START Records shown

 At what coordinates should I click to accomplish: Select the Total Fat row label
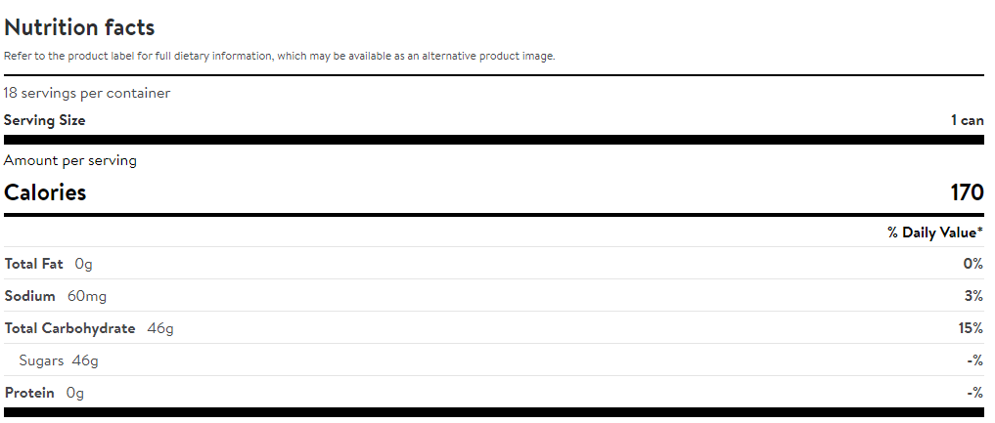(34, 264)
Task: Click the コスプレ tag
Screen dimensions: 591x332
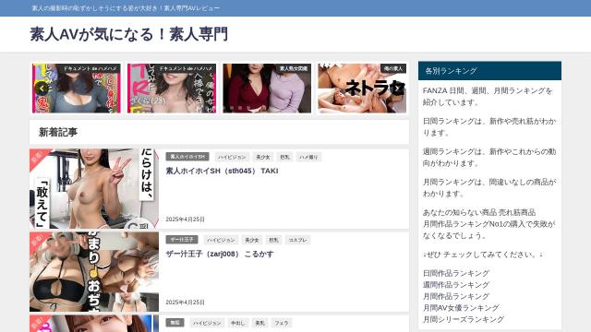Action: [297, 240]
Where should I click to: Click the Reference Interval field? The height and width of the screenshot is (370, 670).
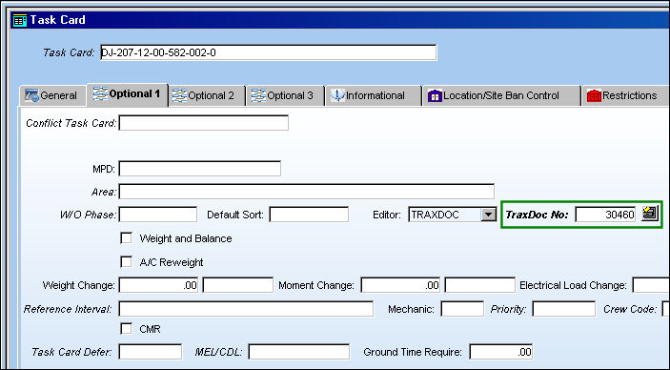click(x=246, y=309)
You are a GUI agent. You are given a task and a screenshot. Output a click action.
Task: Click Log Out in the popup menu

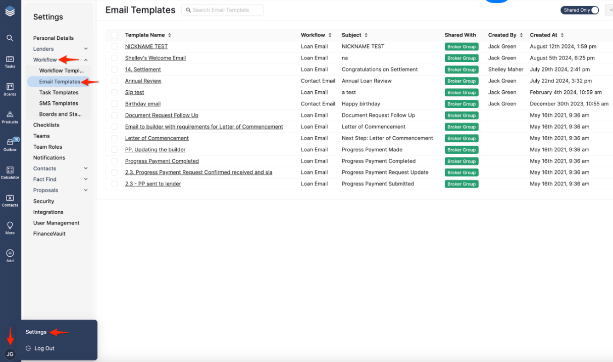(x=44, y=348)
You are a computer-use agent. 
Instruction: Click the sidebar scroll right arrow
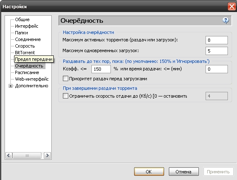tap(47, 155)
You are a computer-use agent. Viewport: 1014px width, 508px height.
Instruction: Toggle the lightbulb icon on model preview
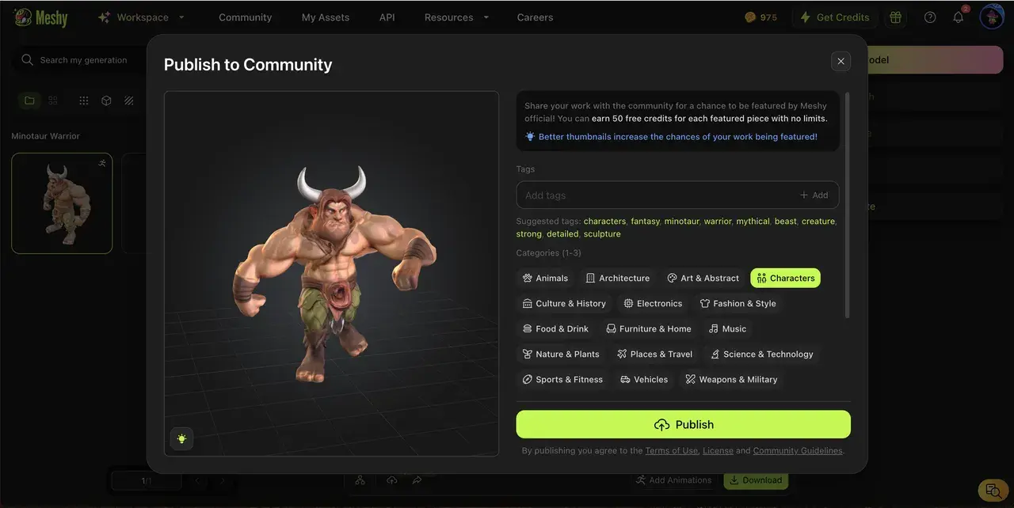[181, 438]
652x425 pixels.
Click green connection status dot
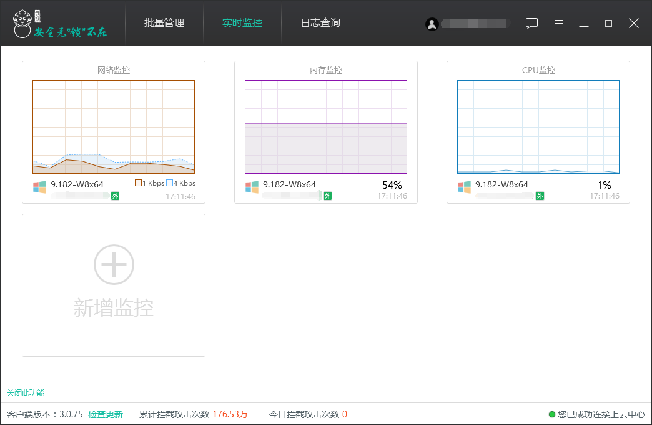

END Records shown

**Your assignment:** Your answer must be a copy of every line in the data above that holds the string "computer".

**Result of the exercise:**
You are a computer-use agent. 
You are a computer-use agent. Viewport: 1014px width, 508px height.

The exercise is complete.